In an attempt to address the mental health consequences of being constantly warned that the planet is on its last leg, there has been a push from within colleges and universities to provide climate change counseling services to students.



In 2020, members of the University of British Columbia’s Sustainability Initiative released a report detailing the relationship between climate change and mental health, offering a "systemic approach to action in post-secondary education."

"Direct and indirect stressors from climate change," they wrote, "as well as the overarching psychological and psychosocial challenges associated with acknowledging the magnitude of the crisis, lead to mental distress and disrupt mental health and wellbeing.
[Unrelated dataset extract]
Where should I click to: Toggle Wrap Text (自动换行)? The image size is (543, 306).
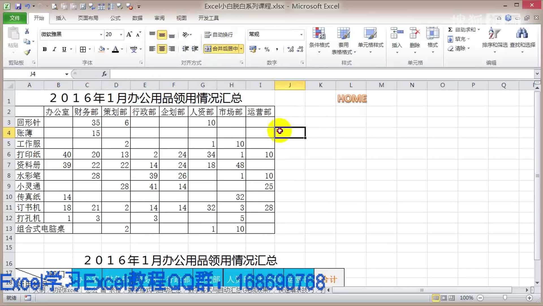[x=219, y=35]
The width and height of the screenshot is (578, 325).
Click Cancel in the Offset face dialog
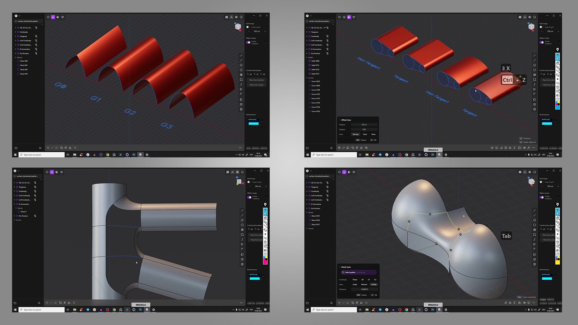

Addressing the challenges that the climate crisis poses to mental health, and finding ways to live with and adapt to the overarching psychological and psychosocial weight of the crisis is needed to build healthy and resilient individuals and communities."

The report recommended that existing counselors be trained to discuss climate change, and that more direct lines of communication be opened between them and climate change activist groups on campus.

According to the Washington Post, south of the border many educators and mental health professionals’ recommendations are similar to those set forth in the UBC report.

At the University of Michigan, a pilot program has been set up creating a therapy group that will meet for one hour every week for just over three months to see how receiving emotional support can help students overcome their anxiety.

Assistant director of the University of Oregon’s Office of Sustainability, Sarah Stoeckl, argued that without such services available to students, they will feel "paralyzed in … uncomfortable emotions."

Of the counselors who have chosen to integrate knowledge of climate change into their skillset, some have argued that "eco-anxiety" is unlike other mental health challenges in that in this case, "the psychological part is really meant to go hand in hand with climate action."

According to research from The Lancet, 84 percent of children and young adults around the world are "at least moderately worried" about climate change, while over half said they are "very or extremely worried."

Perhaps most striking, however, was the finding that 45 percent of those surveyed said that their thoughts and feelings about climate change "negatively affected their daily life and functioning," with many reporting a "high number of negative thoughts about climate change."